На перекрестке с Блик-стрит Салливан толкнул дверь бара «Корнелия Ойстер». Я вошел следом и увидел стойку с ракушками. В Новой Англии я видел такие десятками, но на Манхэттене — впервые. Салливан уже сидел перед стойкой на табурете. Он заметил, что я вошел, и помахал рукой, приглашая сесть рядом.
— Мне очень жаль, извини, — сказал я.
Он пожал плечами.
— Ты тут ни при чем, малыш. К несчастью, теперь твоя очередь крутиться в этой карусели.
Он погрузился в изучение меню и заказал за нас двоих: большое блюдо устриц и бутылку «Пуйи-Фюиссе».
Бармен ловко налил нам по стакану белого вина, Салливан выпил свое залпом и попросил, чтобы налили снова. Я подождал, пока он выпьет и этот бокал, и спросил:
— А что было после двадцать четвертого путешествия?
Он посмотрел на меня и ответил:
— Все лучшее и худшее.
Перед нами поставили блюдо с плоскими и глубокими устрицами. Салливан выжал на них пол-лимона. Проглотил устрицу и заговорил:
— Сначала хорошее. Хорошо было то, что время вернулось в свою колею. Не надо было больше скакать из одного года в другой.
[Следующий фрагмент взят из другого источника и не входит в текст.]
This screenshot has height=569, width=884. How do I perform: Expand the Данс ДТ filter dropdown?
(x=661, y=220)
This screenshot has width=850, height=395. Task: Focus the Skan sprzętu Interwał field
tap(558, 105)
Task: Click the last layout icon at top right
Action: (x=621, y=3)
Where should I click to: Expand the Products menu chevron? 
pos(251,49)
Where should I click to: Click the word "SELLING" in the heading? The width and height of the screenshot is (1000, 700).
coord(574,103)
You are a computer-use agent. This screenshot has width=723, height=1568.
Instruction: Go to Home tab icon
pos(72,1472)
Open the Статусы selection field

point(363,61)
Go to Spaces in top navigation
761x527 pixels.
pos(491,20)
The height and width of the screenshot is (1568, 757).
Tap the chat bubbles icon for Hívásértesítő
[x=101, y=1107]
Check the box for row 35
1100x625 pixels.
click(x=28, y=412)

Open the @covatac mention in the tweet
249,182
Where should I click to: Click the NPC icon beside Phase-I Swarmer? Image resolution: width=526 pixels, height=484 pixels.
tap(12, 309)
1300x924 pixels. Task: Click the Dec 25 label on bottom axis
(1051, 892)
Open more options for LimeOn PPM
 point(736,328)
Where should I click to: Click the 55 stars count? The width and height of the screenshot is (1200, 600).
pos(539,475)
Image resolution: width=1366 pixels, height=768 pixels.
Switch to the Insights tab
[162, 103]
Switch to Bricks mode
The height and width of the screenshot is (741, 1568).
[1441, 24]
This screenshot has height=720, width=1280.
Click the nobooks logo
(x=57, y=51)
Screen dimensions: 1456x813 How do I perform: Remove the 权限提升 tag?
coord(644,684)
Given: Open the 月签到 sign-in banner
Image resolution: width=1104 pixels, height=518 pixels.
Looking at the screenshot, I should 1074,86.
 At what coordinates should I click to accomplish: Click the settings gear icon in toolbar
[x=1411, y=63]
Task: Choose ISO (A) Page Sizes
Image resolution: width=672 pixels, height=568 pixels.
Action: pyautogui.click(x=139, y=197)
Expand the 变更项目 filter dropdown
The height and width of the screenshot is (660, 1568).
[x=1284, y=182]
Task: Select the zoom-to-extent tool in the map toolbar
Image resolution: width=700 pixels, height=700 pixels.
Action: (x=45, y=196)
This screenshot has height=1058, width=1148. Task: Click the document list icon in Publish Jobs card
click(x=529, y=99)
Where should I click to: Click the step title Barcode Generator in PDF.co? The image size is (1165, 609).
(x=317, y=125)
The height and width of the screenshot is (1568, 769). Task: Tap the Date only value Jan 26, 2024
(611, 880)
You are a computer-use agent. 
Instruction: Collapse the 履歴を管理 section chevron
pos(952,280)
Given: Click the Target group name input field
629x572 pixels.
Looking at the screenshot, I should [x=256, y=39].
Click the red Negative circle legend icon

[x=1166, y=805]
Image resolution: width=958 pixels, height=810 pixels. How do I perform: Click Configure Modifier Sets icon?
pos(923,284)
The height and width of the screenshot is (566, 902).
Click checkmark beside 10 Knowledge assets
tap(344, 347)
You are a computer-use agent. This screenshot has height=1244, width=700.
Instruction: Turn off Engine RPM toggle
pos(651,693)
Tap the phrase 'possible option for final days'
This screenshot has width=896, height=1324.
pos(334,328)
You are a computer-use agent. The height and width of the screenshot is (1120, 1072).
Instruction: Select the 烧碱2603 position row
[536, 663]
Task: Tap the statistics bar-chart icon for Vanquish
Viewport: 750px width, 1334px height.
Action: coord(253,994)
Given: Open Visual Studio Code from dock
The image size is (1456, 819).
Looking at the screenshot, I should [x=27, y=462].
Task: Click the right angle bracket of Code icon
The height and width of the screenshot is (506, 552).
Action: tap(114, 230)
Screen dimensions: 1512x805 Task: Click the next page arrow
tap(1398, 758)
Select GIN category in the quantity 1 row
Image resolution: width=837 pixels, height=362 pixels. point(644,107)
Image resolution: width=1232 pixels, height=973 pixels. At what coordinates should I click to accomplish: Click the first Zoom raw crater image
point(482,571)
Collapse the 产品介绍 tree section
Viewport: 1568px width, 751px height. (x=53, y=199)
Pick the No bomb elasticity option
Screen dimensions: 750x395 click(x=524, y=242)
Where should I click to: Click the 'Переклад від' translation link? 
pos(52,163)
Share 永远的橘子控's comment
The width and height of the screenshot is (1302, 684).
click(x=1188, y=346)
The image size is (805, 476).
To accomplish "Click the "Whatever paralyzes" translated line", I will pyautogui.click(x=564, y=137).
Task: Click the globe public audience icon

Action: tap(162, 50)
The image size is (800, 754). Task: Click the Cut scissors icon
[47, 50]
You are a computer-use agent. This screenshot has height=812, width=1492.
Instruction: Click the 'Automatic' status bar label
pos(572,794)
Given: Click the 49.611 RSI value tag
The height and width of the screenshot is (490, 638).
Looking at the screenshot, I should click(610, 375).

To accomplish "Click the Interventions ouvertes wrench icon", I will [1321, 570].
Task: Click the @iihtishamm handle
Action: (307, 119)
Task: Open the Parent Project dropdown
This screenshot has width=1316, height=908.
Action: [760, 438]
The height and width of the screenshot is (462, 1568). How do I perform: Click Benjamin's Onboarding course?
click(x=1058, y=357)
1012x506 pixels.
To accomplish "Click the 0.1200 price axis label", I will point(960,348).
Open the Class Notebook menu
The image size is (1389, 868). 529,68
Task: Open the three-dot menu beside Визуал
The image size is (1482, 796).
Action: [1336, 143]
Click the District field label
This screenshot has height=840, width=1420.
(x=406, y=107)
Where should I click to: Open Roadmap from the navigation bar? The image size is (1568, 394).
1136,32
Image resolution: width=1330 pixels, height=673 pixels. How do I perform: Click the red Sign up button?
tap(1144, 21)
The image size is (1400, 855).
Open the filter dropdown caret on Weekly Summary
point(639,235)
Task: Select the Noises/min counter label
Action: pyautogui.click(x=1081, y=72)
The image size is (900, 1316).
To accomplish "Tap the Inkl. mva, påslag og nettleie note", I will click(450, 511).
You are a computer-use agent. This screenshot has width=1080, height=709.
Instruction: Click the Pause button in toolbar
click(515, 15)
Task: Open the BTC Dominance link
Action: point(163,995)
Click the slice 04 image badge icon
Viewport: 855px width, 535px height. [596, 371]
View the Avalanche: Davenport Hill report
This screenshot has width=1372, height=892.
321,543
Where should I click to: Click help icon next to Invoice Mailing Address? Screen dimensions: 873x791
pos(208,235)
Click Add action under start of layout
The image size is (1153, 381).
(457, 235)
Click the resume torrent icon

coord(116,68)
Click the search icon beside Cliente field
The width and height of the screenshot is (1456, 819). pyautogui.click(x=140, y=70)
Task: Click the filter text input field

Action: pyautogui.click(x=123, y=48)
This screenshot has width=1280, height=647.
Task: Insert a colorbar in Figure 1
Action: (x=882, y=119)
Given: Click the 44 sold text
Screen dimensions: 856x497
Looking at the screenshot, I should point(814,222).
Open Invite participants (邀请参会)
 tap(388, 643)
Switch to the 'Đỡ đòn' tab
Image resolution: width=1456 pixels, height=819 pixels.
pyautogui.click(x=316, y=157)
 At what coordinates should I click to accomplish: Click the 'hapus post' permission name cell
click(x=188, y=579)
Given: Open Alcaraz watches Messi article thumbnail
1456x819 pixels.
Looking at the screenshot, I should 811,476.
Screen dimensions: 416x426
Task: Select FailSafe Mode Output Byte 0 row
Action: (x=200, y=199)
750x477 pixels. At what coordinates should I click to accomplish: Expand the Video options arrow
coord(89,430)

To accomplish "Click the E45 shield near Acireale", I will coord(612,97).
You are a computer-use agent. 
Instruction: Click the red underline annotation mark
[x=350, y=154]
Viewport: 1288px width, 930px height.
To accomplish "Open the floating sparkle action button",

Ты снова занял свое место в мире, и это было хорошо, — сказал он и взял еще одну устрицу.
В общем, испытывал мое терпение.
— А что плохо? — поторопил я его.
— Помнишь медную табличку в подполе на маяке?
— С надписью по-латыни?
Старик кивнул.
— Postquam viginti quattuor venti flaverint, nihil jam erit, — серьезно процитировал он. — Подуют двадцать четыре ветра и ничего не оставят.